• Task description: The response must consist of the lines from the one holding "Where should I click to: Click the camera" through the final line of the entries, given again exactly and without any pictures.

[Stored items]
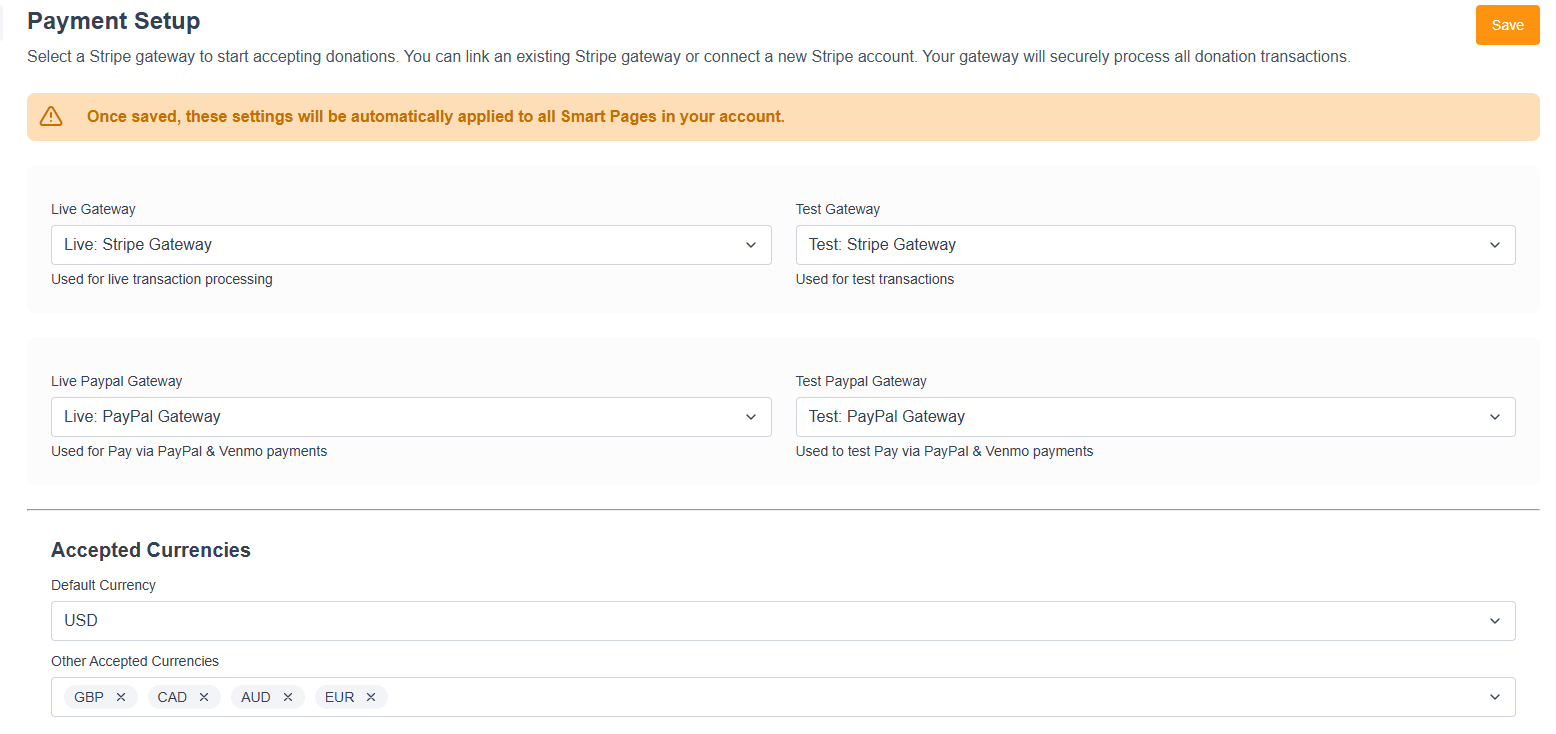
Task: Remove EUR from accepted currencies
Action: pyautogui.click(x=370, y=697)
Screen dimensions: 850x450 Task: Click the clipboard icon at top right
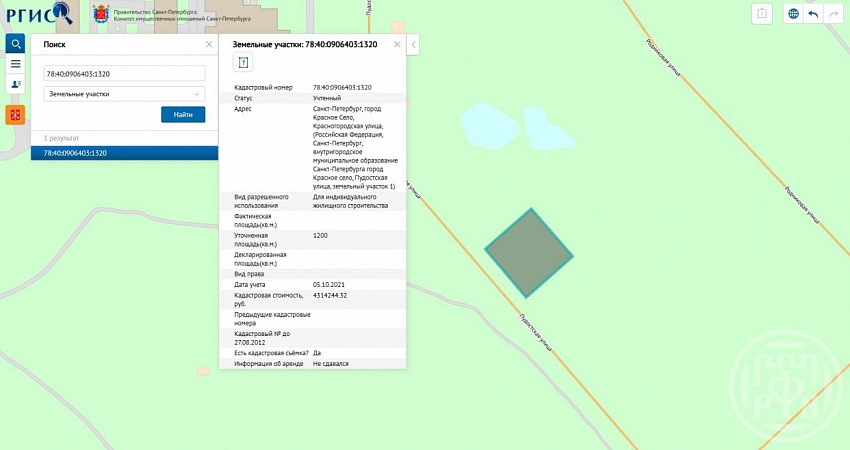tap(762, 14)
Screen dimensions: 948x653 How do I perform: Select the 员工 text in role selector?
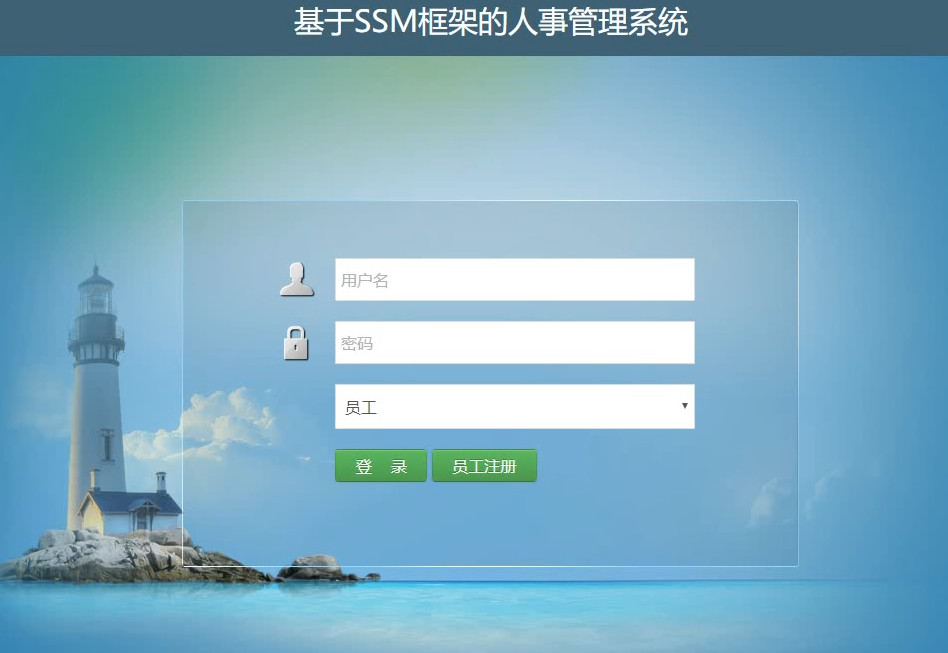(x=361, y=408)
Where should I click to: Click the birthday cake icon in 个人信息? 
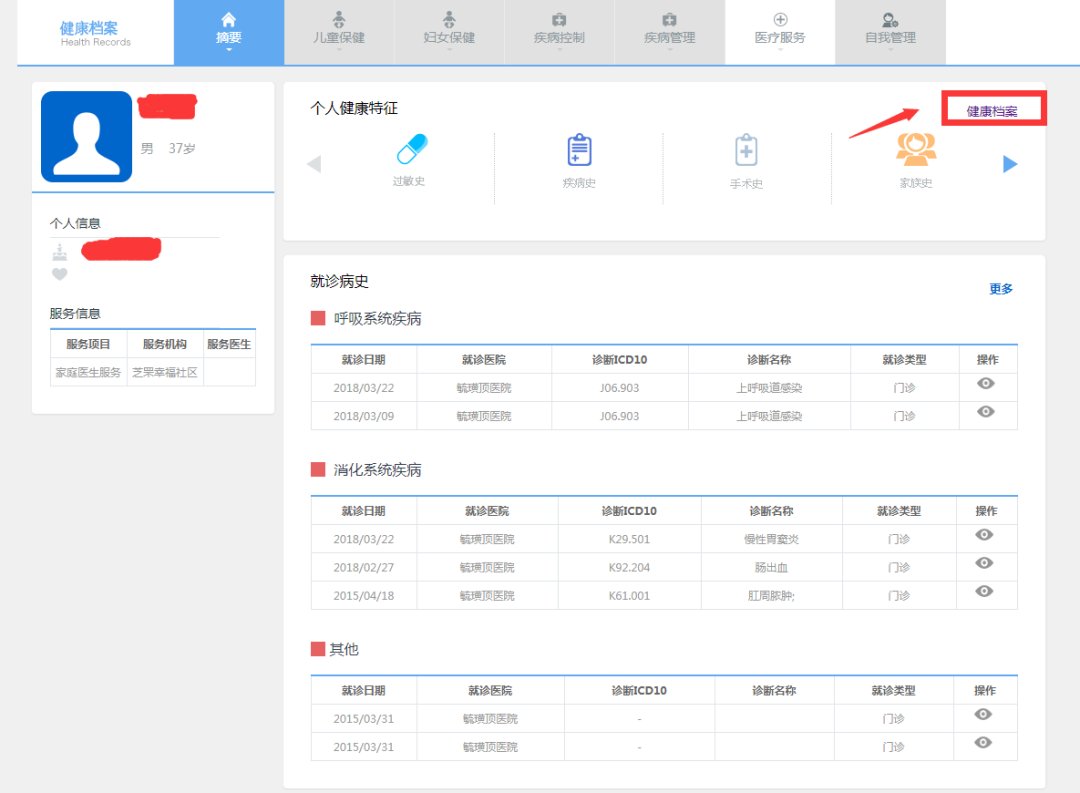pos(60,251)
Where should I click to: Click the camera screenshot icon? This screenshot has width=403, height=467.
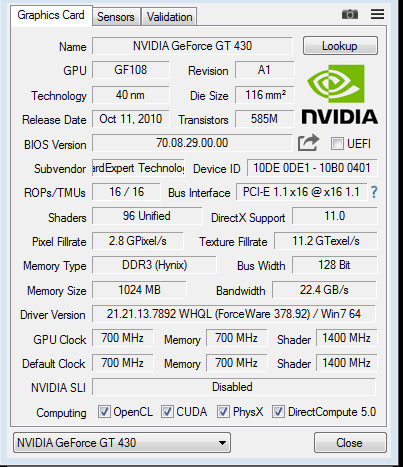[350, 14]
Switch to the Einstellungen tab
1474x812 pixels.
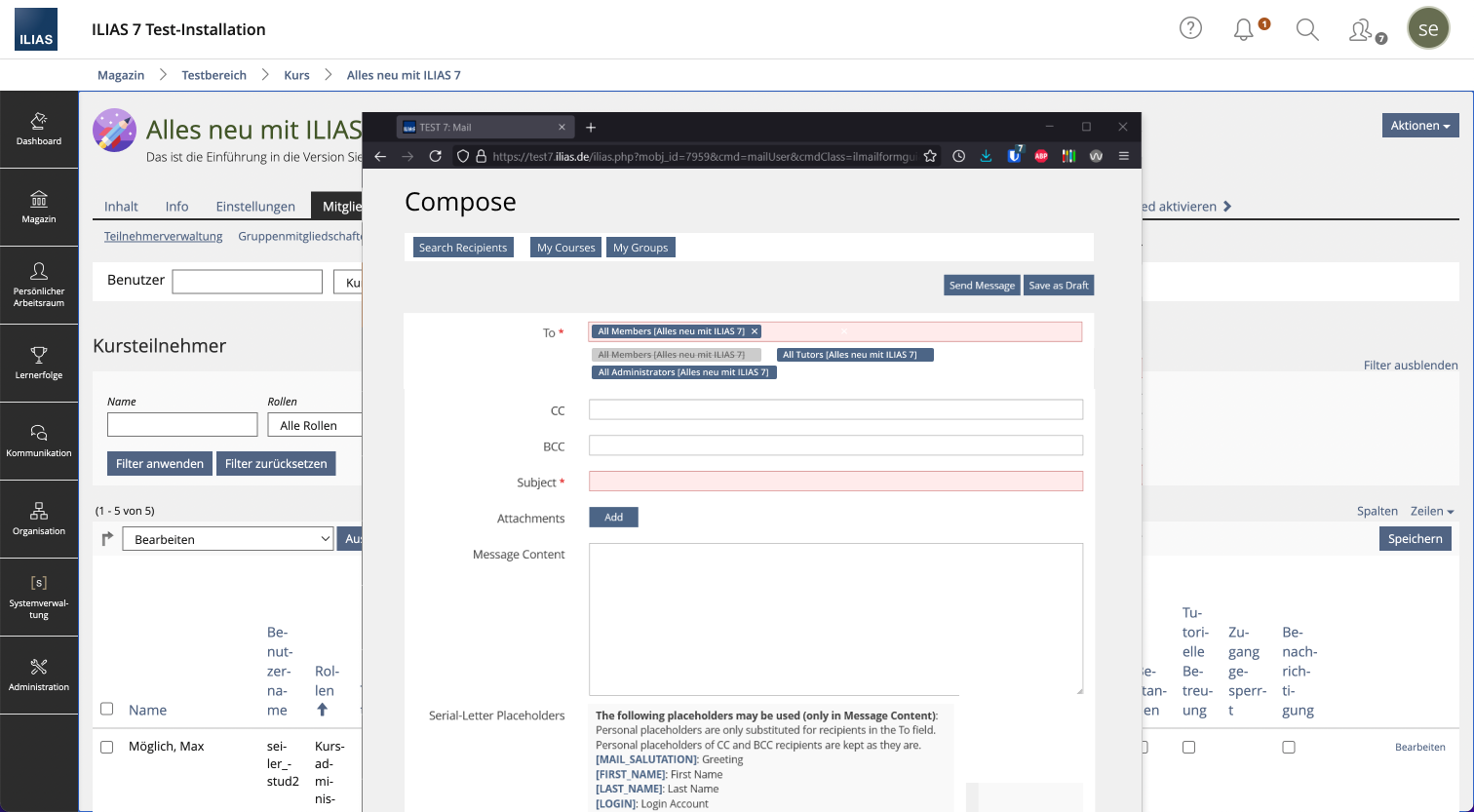pos(255,206)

• Response to the exercise:
Where should I click to: Click the camera screenshot icon? This screenshot has width=403, height=467.
[350, 14]
Switch to the Einstellungen tab
1474x812 pixels.
pos(255,206)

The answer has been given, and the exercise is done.